En esa época dorada, portando el brazalete del Milan y el número seis a la espalda, un hombre reinó hasta convertir el arte de defender en una obra de teatro perfecta: Franco Baresi.
Apodado «Piscinin» en sus inicios por su corta estatura, Baresi demostró muy pronto que para mandar en el área no se necesitaba ser un gigante, sino adelantarse al pensamiento del rival.
Nadie leyó el juego como él.
Nadie imponía en la línea defensiva como él.
Nadie hacía que los delanteros no quisieran la pelota.

Cuando el balón cruzaba el centro del campo, Baresi ya sabía cómo terminaría la jugada.
Cuando el equipo se replegaba, la voz de Baresi era la que se escuchaba por encima de todas.
Su figura fue el motor silencioso de la revolución de Arrigo Sacchi en aquel Milan memorable que conquistó Europa a finales de los ochenta y principios de los noventa, redefiniendo para siempre el papel del líbero.
Baresi ya no era un simple escudero que esperaba el error ajeno en la cueva, sino que se convirtió en el auténtico director de orquesta desde la cueva.
Levantaba la mano, daba tres pasos al frente y activaba la trampa del fuera de juego con la precisión de un cirujano.
En cuanto recuperaba el balón, levantaba la cabeza con suma elegancia, como si fuera un mariscal de campo, transformando un ataque rival en una contra mortífera propia.
Con la Azzurra, su entrega alcanzó tintes épicos.

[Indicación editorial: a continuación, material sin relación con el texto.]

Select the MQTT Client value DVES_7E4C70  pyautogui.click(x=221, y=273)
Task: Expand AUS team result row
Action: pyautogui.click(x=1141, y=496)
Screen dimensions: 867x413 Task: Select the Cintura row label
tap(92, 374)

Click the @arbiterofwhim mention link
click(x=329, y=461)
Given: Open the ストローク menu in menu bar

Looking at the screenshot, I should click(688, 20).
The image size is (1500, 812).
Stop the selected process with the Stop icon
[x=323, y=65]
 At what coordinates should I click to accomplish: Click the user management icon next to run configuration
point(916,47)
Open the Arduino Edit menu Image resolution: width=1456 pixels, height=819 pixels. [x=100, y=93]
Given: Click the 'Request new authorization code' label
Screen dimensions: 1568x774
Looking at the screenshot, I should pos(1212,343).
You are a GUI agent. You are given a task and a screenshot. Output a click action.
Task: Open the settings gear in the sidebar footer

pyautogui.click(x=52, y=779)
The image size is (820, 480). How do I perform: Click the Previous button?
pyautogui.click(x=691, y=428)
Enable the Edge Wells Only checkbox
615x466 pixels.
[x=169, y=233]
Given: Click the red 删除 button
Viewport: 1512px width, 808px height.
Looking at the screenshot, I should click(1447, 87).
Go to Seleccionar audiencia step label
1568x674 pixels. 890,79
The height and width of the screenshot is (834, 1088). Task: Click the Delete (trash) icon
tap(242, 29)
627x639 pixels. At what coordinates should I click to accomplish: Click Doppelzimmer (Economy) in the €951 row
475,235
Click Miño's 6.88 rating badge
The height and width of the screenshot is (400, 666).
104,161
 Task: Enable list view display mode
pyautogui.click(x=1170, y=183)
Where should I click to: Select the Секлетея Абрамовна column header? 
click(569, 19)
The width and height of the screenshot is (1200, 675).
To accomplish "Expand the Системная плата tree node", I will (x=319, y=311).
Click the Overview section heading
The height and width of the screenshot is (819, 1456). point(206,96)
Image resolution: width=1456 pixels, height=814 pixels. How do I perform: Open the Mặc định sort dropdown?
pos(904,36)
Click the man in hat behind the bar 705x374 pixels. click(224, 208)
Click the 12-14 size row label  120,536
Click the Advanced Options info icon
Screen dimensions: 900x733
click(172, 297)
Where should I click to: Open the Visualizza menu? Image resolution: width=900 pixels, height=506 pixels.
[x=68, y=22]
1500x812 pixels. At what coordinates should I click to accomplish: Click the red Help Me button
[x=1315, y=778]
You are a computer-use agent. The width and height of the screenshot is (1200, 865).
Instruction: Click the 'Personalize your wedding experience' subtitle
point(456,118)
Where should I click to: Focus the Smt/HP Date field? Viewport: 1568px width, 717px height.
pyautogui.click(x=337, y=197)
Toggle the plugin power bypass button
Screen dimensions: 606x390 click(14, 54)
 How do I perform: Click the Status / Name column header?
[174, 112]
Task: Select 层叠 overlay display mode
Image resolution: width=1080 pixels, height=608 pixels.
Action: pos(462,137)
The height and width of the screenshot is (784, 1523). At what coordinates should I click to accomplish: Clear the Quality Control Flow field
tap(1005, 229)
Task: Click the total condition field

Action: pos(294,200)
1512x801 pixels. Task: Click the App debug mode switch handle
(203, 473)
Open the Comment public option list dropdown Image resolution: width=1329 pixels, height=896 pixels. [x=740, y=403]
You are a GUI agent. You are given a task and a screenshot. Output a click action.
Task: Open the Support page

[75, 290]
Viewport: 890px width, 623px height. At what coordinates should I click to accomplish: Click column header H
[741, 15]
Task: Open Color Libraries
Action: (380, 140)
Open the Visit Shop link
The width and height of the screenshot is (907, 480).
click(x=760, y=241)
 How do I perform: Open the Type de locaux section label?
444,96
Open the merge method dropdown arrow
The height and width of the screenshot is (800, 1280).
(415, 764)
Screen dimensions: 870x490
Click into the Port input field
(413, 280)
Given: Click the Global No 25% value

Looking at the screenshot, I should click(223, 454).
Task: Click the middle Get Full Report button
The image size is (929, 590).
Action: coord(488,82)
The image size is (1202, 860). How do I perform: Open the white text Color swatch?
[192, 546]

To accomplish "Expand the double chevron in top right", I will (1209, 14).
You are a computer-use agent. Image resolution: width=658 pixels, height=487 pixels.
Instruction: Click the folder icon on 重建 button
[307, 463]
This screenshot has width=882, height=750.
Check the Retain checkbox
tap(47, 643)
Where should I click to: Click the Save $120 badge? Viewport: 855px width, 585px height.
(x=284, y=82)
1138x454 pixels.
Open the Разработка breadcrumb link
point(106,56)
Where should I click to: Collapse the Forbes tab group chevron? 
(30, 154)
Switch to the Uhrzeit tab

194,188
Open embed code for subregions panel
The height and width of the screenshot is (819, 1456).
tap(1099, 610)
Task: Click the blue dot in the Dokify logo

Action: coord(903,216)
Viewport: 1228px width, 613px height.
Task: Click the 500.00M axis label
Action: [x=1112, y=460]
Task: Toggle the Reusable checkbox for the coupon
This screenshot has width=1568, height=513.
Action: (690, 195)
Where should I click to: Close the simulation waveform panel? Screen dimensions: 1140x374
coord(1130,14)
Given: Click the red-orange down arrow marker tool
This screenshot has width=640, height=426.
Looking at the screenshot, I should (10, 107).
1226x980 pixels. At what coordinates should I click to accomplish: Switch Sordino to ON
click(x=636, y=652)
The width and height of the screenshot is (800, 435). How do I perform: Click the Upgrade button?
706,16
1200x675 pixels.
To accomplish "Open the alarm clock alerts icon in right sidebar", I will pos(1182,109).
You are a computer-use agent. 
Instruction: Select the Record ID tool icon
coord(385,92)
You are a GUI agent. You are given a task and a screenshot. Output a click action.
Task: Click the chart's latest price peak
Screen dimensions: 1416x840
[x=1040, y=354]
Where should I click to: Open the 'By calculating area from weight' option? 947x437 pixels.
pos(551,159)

Imposible olvidar aquel Mundial de Estados Unidos en 1994, donde reapareció milagrosamente en la final tras una operación de menisco para dar una lección monumental de coraje ante la Brasil de Romário; pero aquella tarde la suerte le fue esquiva, y no pudo alzarse con el trofeo de los trofeos.

Baresi no solo ganaba balones; robaba aplausos. Se retiró dejando una estela de liderazgo sereno, devoción al Milan y una enseñanza imborrable: defender no era destruir el juego del rival, sino crear la primera nota de la propia victoria.
El mundo del fútbol llora la pérdida en estos días de este extraordinario defensor que, siempre con la camiseta por fuera, encumbró a los altares el arte defender cuerpo a cuerpo.
Franco Baresi, descansa en paz.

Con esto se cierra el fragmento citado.